The mist of uncertainty is starting to clear. The Government, in announcing a hard end date for the life-saving COVID supplement, signals that its top priority is reinforcing its pre-pandemic ideology on all of us.
To be sure, cynics saw this coming. Hammering on about the economic crisis from the very beginning, the Prime Minister’s concerns were never about the loss of life and crippled public health, but about the drastic reduction in the capacity of business to quickly bounce back.
But a rapid return to normal seems unlikely, Herculean forecasts of the RBA aside.
Australian retail, on the one hand, naturally dependent on consumption, is already at catastrophically low levels. In an uncertain environment where jobseekers can see a return to poverty-level subsistence just over the horizon, September 24th, and optimism for even jobkeepers remains low, “rational economic actor” behaviour would be to service debt and save. Not to consume.

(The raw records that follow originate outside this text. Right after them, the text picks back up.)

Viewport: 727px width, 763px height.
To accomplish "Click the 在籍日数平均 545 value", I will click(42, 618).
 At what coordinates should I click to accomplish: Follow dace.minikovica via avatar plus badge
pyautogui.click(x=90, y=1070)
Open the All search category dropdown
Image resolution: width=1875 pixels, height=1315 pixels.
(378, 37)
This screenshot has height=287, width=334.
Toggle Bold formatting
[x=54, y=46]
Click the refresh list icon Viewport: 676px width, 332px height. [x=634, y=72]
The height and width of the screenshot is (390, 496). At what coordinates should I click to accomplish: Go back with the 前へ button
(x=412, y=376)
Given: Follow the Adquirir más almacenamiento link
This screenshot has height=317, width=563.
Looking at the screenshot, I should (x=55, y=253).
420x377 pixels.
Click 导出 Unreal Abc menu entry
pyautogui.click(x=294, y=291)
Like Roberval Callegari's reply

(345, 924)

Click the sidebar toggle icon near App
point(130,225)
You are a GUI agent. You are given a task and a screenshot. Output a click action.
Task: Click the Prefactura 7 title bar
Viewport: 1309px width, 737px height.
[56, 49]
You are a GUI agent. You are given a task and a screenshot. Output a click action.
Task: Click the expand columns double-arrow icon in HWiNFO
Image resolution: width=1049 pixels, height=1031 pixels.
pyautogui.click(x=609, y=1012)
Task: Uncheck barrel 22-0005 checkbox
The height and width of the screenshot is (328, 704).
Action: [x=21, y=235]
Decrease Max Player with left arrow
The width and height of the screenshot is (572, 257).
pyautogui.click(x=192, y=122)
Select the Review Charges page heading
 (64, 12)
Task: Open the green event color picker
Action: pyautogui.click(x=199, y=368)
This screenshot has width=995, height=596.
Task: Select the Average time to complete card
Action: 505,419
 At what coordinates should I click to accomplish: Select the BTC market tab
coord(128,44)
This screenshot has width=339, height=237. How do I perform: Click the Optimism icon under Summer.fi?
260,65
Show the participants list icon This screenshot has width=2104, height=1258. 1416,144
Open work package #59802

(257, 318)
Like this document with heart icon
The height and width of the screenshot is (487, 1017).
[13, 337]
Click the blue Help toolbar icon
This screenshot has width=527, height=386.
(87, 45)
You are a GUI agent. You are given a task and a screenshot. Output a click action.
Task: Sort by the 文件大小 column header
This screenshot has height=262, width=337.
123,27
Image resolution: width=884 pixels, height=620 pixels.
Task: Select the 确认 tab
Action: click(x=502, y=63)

It’s important to remember that the pre-pandemic economy was structurally unable to provide jobs to millions of people, and that the majority of people on welfare payment were forced into a macabre ritual of a futile job search. The fact that millions more Australians than before will be structurally unable to find employment in a shrinking economy certainly doesn’t bode well for discretionary spending.
Another factor to consider is the impending freeze of immigration-based population growth. It’s uncontroversial to state that the government directly relies on high immigration levels for growth. In a post-pandemic world, where international travel becomes much more restricted, where anti-Asian racism drastically reduces the desire for Chinese students to come to Australia, and where anti-immigrant sentiment becomes the official position of the Opposition, the compounding effects to the country’s prosperity cannot be understated.
Possibly on the bright side, the property ponzi will be impossible to maintain in this environment.
The question of sentiment also hangs heavy in the air. The government’s three-step plan to reopen the country (I hesitate to demean our humanity by repeating “economy”) has a key assumption that everyone is desparate to escape the confines of their personal prison, and lavishly spend to restore the gaping hole left by the idle months.
Indeed, the post-lockdown surge appears to be real. But widespread spending on luxuries like travel and restaraunting are predicated, in addition to economic confidence, on mass confidence that the health risks are minimal and well-contained. It remains to be seen whether or not that will hold true.
Finally, China. In the previous crisis of capitalism, China’s economic heft, alongside local mass stimulus, kept the Australian economy afloat for another twelve years of uninterrupted growth. And while direct stimulus is ideological anatheama to the current Government, it seems prudent to ensure healthy trade with post-pandemic countries with recovering consumption.
But even as Australia is both exploited as a geostrategic wedge against the world’s largest economy, and self-inflicts damage to its own relationship with its largest trading partner, it appears comletely ignorant of its own exposure to collateral damage. Indeed, that appeared to be the acrimonious reaction of the commentariat to suggestions by the Chinese Ambassador that Chinese consumers might exercise their autonomy and reduce consumption of Australian goods.
It appears the hawks haven’t fully considered the consequences of their own policy; a strategic blunder shared by their US counterparts. A reduction in international students, tourism, and exports with our largest trading partner will guarantee a sharp burst of economic pain, that must jeopardise an optimistic view of recovery.
The foundation for recovery is far from solid, and the Government appears to have locked itself in the infallibility of its economic mythmaking. If the government wishes to timebox its pandemic period as a special disaster plan, then it follows that the conditions of its economy will exist after the disaster is deemed over. A rocky path lies ahead, with no plans to smooth it over.